Dazu ist festzuhalten, dass bei der Anrechnung freiwilliger Zuwendungen nach der Lehre differenziert vorzugehen (Guido Wizent, Sozialhilferecht, Dike Zürich/St. Gallen, 2019, S. 241 ff., Felix Wolffers, Grundriss des Sozialhilferechts, 2. A., Bern 1999, S. 154). Zuwendungen im bescheidenen Umfang, die zur Ergänzung der Sozialhilfe bestimmt sind und bei einer Anrechnung wegfallen würden, sollen nicht angerechnet werden. Darüber hinaus sind solche Zuwendungen nicht anzurechnen, die der Zielsetzung der Sozialhilfe entsprechen (Wolffers und Wizent, a.a.O.). Nicht zulässig sind aber Zuwendungen, wenn sie zu einer deutlichen Besserstellung führen, gar Luxuszuwendungen darstellen. In diese Richtung gehen auch die Empfehlungen im Handbuch für die Sozialhilfe im Kanton Bern (BKSE) zur Handhabung von Zuwendungen (Stichwörter freiwillige Leistungen Dritter), wobei es bei den Zuwendungen, die der Zielsetzung der Sozialhilfe entsprechen, im Regelfall einen Richtwert empfiehlt.
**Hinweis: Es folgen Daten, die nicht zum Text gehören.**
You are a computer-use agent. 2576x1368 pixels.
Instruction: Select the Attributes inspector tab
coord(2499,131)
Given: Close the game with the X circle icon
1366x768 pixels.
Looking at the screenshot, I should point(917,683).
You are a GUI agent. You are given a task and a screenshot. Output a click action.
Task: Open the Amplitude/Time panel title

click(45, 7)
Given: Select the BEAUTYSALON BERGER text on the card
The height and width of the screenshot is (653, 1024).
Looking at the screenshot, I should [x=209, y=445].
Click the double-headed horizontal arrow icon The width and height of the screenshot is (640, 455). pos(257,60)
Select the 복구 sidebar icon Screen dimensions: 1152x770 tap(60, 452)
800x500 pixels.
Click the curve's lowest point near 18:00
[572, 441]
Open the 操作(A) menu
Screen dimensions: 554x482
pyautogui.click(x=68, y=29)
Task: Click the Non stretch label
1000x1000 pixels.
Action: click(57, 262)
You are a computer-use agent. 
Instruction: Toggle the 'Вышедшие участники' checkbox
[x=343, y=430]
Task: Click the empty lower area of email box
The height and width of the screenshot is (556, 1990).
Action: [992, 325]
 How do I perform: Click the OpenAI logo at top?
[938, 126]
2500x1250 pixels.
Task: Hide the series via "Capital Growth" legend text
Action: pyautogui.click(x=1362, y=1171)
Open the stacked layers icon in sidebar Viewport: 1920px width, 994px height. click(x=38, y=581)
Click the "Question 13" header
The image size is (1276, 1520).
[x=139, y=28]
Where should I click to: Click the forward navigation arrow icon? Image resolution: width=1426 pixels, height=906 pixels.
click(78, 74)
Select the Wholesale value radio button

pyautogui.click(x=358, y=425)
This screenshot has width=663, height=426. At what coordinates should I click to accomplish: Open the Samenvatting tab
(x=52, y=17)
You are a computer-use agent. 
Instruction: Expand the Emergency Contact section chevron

Bei dieser Einschätzung der Rechtslage möchte ich abschliessend darauf hinweisen, dass diese Frage meines Wissens bis jetzt nicht von einem Gericht entschieden wurde und durchaus wohl auch andere Ansichten in Bezug auf die Anrechnung von Kindesvermögen (ohne Bewilligung der KESB) und der zweckbestimmten Zuwendungen für den aktuellen Bedarf vertreten werden können.
Ich hoffe aber, insoweit Ihre Frage beantwortet zu haben. Falls Sie noch Fragen haben, stehe ich gerne zur Verfügung.